Typos and grammatical issues:
- L094 (left column) "Finally, it also successfully localised objects ...": "localises" might be better suited to the flow.
- L117 (left column) "The point cloud can be directly use for object localization ...": should be "used".
- L676 (appendix) "... figure 5 ...":_ should be "Figure 5".
- L1038 (appendix) "... while the PCA projections reveals that the encoder ...": should be "reveal".
- L1039 (appendix) "... while the decoder learns more sharped localized features ...": the term "sharper" might be better instead of "more sharped".
We appreciate the reviewer for the thorough reading of our manuscript and valuable comments. Below we address each point raised in detail
Clarification regarding our LX3D
We noted the reviewer mentions our dataset being automatically generated, we'd like to clarify that our dataset is human-collected. Annotators curated and validated every sample. We invite the reviewer to read more details about our annotation setup in Appendix D.
Runtime analysis and assumptions [L029-L033]
Indeed, extracting 2D features and lifting them to 3D is computationally expensive. We address this by caching the environment’s 2D features for each view, as well as the featurized point cloud. For ScanNet experiments, we compute this cache offline; and for robot experiments we compute it while doing the initial environment exploration phase.

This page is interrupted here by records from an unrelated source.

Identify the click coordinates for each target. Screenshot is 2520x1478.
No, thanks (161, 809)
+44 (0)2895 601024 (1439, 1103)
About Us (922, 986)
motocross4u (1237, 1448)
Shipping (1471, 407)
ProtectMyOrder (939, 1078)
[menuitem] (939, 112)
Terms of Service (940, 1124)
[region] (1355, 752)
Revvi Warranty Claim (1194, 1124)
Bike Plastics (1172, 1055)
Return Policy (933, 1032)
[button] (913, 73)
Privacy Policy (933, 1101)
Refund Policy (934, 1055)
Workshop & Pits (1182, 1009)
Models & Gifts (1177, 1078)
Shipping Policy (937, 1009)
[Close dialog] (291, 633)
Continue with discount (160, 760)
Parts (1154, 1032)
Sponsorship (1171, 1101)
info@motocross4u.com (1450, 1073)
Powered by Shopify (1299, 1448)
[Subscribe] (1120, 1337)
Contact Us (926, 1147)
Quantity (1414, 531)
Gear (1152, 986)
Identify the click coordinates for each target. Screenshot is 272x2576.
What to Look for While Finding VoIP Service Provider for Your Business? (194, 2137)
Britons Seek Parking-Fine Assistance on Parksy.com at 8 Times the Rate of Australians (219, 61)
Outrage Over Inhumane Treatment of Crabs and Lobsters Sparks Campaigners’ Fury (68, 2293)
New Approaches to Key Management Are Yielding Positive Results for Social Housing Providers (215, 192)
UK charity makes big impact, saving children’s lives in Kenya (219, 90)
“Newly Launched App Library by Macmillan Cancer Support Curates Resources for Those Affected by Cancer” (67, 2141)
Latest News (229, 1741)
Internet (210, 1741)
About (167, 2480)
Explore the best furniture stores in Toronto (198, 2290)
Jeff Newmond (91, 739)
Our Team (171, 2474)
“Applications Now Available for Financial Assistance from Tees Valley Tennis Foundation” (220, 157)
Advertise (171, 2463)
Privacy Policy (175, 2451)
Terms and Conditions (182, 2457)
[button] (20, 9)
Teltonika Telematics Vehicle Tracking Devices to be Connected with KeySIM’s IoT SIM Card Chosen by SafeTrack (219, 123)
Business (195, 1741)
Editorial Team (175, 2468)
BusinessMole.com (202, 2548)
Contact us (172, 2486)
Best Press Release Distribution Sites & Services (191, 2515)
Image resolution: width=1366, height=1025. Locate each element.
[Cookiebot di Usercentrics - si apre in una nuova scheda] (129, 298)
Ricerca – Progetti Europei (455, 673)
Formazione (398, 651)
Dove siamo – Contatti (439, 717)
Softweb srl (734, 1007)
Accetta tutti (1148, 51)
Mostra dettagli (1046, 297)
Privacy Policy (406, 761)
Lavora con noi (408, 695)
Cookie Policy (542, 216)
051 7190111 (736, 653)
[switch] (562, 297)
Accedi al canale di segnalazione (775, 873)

With this feature cache, a forward pass of our model takes ~1 second for a scene with ~100k feature points and utilizes ~8 GB of VRAM on an A100 GPU.
We can utilize such caching because our benchmarks operate under static (ScanNet) or quasi-static (robot) environments. Extending our approach to dynamic scenes would require real-time 2D feature computation and continuous updates to the featurized environment. We believe the former is a matter of engineering, while the latter is an active research area, explored by methods like Lifelong LERF (A. Rashid, 2024). We will include these assumptions in our limitations section.
[L086-089] rewording
We propose rewording this claim to more accurately state: "Locate 3D does not require ground-truth region proposals, high-quality mesh sampled pointclouds, or surface normals at inference time, making it suitable for real-world deployment."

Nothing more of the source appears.